Gross domestic product (GDP) is the most commonly used measure of national income. It is calculated by adding up the value of all Final Goods and services produced within a country’s borders in a given year. GDP can be expressed in nominal terms, which means that it is not adjusted for Inflation, or in real terms, which means that it is adjusted for inflation.
Gross national product (GNP) is similar to GDP, but it also includes the income that residents of a country earn from abroad. GNP is calculated by adding up the value of all final goods and services produced by a country’s residents, regardless of where they are located, in a given year.
Net national product (NNP) is calculated by subtracting the depreciation of capital from GNP. Depreciation is the decrease in the value of Capital Goods over time due to wear and tear. NNP is a more accurate measure of a country’s economic output than GNP because it takes into account the fact that capital goods are used up over time.
Personal income is the total income received by individuals from all sources, including wages, salaries, interest, dividends, and rents. Disposable income is personal income minus personal taxes. Disposable income is the amount of Money that individuals have available to spend or save.
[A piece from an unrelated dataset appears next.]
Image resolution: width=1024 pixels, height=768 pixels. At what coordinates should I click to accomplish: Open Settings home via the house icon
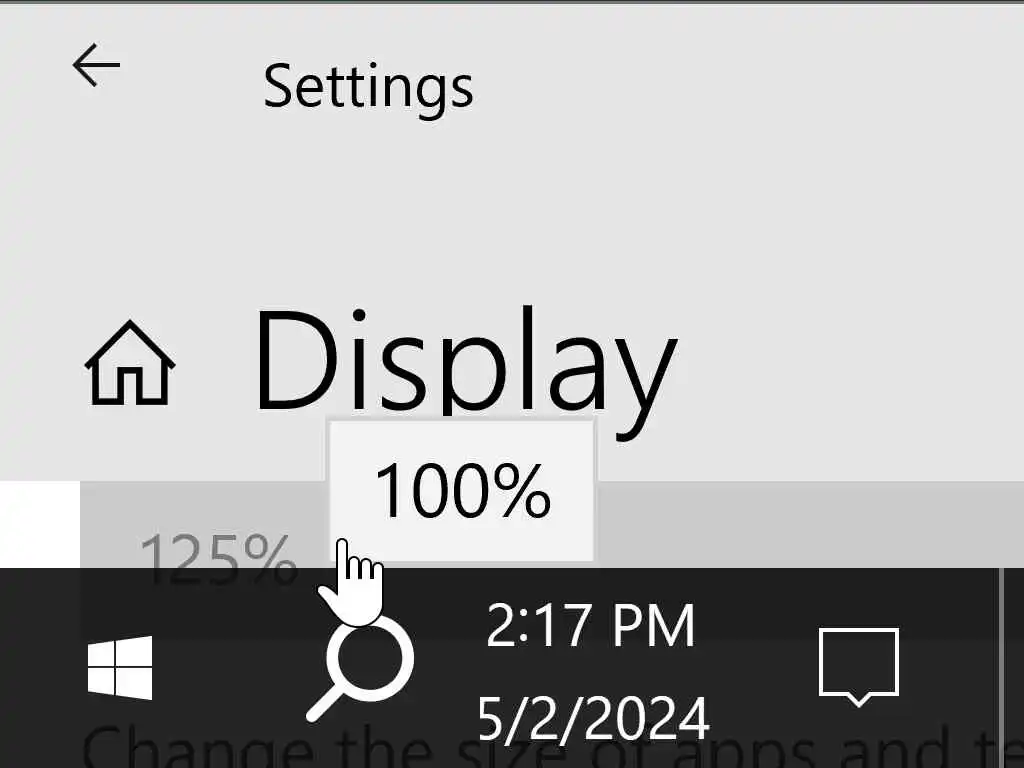(129, 362)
Consumption expenditure is the total amount of money that individuals spend on goods and services. Consumption expenditure is the largest component of GDP. Gross fixed Capital Formation is the total amount of money that businesses spend on new capital goods, such as machinery and equipment. Government final consumption expenditure is the total amount of money that the government spends on goods and services. Net exports of goods and services is the difference between the value of a country’s exports and the value of its imports. Net Factor Income from abroad is the income that residents of a country earn from abroad minus the income that foreigners earn in the country. Statistical discrepancy is the difference between the total value of goods and services produced in a country and the total value of income earned in the country.
National income accounts are important because they provide a comprehensive measure of a country’s economic activity. They can be used to track a country’s economic Growth, to compare the economic performance of different countries, and to identify areas where the government may need to take action to stimulate the economy.
The following are some of the limitations of national income accounts:
- They do not include the value of non-market activities, such as housework and volunteer work.
- They do not include the value of environmental damage.
- They can be affected by changes in the price level.
- They can be affected by changes in the exchange rate.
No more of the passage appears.